3.2. Operational Condition Optimization

Considering the low drug concentration in plasma due to its first-pass effect, QTOF-MS was used for analysis in the pre-experiment. However, the sensitivity of QTOF-MS cannot meet the quantitative requirements; therefore, Q-TRAP MS was employed for detection in the end.

Different types of columns were tested, including Agilent ZORJBAX Extend C₁₈ column (4.6 mm × 150 mm, 5 μm), Agilent ZORJBAX SB C₁₈ column (4.6 mm × 150 mm, 5 μm) and Waters Atlantis C₁₈ column (3.0 mm × 150 mm, 3 μm), and it turned out that Waters Atlantis C₁₈ column (3.0 mm × 150 mm, 3 μm) could present a better peak shape and isolation. Acetonitrile, methanol, and several volatile acid-base additives in the aqueous phase such as formic acid, ammonia, ammonium formate, and ammonium acetate were evaluated to optimize the chromatography conditions. Finally, acetonitrile and 5 mmol/L ammonium formate in 0.05% formic acid aqueous solution were chosen as the mobile-phase system.

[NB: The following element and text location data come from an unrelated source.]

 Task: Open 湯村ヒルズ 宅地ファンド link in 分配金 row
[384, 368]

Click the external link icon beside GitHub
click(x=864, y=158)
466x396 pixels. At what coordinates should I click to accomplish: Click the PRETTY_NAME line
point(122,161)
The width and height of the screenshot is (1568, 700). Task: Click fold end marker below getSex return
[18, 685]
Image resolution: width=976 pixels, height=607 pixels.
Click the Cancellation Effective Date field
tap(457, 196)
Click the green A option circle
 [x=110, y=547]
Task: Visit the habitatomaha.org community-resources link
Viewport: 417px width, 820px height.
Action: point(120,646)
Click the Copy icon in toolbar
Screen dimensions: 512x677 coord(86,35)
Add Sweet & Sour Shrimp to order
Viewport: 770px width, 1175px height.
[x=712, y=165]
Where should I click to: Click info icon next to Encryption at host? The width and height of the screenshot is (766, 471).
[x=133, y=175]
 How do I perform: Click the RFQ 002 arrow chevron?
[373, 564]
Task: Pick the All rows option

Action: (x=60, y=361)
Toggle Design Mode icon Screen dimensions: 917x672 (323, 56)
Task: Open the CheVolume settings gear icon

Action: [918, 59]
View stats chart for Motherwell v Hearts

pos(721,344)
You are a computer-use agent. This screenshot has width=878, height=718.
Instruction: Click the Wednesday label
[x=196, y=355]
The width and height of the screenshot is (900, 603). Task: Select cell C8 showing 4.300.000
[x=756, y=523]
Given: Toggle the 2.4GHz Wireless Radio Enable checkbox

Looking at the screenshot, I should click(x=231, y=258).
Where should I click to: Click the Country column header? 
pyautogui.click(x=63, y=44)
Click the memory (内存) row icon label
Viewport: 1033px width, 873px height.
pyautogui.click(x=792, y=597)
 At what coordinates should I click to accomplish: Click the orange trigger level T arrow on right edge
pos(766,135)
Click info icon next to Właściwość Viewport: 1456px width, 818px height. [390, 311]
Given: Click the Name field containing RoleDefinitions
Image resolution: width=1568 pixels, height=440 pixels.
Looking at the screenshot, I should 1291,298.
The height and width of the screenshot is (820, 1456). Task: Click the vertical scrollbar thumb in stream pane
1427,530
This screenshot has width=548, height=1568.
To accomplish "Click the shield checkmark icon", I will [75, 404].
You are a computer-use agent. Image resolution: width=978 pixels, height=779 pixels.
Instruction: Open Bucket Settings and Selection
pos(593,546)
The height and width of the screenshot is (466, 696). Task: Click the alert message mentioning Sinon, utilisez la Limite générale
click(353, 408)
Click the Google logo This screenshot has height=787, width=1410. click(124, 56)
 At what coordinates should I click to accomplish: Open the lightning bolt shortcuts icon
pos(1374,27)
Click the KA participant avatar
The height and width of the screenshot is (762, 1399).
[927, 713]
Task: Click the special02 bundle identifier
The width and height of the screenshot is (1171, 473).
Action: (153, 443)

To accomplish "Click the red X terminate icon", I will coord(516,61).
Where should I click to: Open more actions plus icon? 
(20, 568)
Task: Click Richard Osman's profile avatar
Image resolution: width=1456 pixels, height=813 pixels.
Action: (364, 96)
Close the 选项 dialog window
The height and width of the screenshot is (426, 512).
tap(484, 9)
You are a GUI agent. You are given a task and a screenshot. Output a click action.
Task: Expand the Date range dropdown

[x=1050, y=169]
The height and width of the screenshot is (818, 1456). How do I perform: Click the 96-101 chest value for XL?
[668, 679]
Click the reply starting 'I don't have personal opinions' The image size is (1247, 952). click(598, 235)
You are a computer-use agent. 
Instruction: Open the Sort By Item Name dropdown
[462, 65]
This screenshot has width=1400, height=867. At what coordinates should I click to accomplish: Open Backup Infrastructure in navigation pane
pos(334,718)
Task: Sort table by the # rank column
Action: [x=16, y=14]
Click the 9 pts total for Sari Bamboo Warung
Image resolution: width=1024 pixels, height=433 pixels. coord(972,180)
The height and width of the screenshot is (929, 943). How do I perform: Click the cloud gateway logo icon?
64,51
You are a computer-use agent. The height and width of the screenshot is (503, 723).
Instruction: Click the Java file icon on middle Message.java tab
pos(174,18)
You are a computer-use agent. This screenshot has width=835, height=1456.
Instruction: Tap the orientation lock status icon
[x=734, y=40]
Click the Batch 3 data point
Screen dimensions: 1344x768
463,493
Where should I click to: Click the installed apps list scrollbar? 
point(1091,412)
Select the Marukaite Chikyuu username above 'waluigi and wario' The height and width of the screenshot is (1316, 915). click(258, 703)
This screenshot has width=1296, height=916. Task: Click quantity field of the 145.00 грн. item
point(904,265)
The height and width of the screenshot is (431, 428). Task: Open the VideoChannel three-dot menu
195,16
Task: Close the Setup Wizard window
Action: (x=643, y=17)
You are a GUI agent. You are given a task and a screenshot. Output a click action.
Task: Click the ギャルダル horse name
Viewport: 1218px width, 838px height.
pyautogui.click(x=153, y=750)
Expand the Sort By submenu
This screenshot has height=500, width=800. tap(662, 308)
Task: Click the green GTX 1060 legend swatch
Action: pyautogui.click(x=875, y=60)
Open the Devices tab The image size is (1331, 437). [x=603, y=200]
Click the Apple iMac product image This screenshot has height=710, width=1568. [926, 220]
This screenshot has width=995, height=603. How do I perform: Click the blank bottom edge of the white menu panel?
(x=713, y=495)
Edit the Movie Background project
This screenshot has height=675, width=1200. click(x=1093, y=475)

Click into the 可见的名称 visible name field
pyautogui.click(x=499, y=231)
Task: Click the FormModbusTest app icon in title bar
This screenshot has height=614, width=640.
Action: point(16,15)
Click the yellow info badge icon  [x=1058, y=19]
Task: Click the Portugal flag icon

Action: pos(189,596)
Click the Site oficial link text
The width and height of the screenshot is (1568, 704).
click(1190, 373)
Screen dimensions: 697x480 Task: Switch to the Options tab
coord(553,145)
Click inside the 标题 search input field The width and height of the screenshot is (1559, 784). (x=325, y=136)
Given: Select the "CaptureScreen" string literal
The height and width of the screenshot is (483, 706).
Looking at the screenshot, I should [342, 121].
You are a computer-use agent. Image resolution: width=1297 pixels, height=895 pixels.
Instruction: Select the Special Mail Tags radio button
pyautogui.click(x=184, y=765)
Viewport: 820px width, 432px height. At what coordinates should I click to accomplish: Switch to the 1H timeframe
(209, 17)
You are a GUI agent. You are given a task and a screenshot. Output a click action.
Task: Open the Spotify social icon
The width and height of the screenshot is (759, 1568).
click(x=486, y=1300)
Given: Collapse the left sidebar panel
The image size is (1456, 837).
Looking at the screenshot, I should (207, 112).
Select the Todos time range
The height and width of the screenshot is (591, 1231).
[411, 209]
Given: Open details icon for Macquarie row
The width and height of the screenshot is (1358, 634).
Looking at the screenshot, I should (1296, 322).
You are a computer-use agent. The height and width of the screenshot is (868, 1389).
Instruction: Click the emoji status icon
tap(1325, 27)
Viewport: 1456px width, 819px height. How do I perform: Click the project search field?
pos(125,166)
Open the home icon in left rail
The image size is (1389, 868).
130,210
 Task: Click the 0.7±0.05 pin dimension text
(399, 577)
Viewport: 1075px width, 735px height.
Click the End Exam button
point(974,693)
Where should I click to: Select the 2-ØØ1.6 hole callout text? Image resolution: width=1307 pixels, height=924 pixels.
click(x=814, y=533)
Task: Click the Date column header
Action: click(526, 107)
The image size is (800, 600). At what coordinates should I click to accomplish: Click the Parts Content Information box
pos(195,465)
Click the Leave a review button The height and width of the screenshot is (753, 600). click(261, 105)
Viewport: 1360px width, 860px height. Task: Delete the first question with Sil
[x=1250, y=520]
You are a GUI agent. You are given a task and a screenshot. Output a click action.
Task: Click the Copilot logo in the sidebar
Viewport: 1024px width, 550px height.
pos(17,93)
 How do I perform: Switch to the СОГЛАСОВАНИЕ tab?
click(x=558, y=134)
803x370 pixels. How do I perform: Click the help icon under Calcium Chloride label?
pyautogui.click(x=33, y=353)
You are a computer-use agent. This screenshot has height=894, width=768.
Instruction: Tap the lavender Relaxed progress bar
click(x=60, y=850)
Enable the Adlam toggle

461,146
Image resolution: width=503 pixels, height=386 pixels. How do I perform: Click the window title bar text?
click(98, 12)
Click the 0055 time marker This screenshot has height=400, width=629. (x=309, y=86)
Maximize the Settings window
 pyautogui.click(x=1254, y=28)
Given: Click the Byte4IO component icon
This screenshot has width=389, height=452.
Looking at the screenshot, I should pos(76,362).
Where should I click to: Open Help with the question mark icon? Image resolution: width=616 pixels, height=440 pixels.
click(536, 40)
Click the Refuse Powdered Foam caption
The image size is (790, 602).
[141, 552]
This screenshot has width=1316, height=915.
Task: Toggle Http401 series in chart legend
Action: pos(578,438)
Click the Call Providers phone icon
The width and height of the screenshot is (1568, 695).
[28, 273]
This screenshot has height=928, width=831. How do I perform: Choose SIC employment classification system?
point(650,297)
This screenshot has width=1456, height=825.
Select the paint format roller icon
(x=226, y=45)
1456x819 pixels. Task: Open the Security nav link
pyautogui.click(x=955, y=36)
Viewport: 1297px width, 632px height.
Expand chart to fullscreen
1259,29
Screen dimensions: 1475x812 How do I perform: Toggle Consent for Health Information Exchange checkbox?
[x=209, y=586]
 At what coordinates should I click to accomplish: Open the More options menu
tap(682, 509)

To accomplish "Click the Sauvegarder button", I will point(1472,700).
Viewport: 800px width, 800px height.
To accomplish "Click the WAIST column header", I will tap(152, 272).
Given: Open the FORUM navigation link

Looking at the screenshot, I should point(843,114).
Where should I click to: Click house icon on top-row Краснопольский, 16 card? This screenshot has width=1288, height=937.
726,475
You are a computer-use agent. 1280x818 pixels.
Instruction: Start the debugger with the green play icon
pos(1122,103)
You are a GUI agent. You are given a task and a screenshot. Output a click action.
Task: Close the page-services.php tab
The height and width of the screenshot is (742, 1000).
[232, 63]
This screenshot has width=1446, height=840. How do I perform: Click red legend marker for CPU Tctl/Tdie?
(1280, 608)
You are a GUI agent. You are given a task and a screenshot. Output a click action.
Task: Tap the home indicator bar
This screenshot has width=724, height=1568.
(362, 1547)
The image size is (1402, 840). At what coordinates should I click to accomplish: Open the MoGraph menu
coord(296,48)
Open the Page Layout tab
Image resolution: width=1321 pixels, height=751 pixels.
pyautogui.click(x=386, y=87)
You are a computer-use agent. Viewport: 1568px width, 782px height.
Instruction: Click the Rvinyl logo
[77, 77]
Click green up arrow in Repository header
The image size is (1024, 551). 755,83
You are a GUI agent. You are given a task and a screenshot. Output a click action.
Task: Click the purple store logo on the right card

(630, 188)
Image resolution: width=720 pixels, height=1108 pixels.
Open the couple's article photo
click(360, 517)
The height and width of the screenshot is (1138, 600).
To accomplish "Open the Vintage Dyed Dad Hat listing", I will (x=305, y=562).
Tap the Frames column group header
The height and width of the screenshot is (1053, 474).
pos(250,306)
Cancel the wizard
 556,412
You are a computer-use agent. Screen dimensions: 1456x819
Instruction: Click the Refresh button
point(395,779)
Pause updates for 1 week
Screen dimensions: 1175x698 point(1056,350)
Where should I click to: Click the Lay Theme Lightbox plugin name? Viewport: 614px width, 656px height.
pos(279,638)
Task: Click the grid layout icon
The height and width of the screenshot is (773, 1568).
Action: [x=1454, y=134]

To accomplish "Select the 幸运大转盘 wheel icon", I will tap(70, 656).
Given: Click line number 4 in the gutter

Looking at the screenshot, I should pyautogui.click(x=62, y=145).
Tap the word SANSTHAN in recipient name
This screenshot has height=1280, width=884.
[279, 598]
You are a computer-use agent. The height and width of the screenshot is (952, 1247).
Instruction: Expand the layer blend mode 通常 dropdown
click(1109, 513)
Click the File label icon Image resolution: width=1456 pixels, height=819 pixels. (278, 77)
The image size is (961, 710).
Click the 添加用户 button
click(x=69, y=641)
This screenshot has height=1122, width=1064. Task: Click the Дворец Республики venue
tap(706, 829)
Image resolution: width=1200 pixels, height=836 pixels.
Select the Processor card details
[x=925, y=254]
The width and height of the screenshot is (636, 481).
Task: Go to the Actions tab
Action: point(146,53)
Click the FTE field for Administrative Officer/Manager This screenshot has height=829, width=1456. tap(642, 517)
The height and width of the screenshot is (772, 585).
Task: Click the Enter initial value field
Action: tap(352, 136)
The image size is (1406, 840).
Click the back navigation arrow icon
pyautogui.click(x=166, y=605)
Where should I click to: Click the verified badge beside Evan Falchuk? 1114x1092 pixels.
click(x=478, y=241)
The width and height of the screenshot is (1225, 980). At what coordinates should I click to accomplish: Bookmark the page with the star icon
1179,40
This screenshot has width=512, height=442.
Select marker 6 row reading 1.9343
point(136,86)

Because the response value of analytes to be measured was higher in the negative ion ionization state than in the positive mode, the former was used for the assay. Figure 3 depicts the ion mass spectrums.

[figure(s) omitted; refer to PDF]

3.3. Concentrations of the 5 Compounds in Zuogui Pill

The contents of 5 analytes were evaluated according to the method described in Section 2.6. The contents of chlorogenic acid, loganin, morroniside, aucubin, and protocatechuic aldehyde in Zuogui Pill were 33.2, 479, 411, 16.2, and 5.61 μg/mL, respectively.

3.4. Method Validation

3.4.1. Specificity

Figure 4 shows chromatograms of different plasma, including blank plasma, blank plasma with standards, and plasma sample from a rat 30 min after oral administration. The results demonstrated that endogenous plasma components did not influence the test substance or internal standard. Also, the IS response in the blank sample was no more than 5% of the average IS responses of the calibrators and QCs.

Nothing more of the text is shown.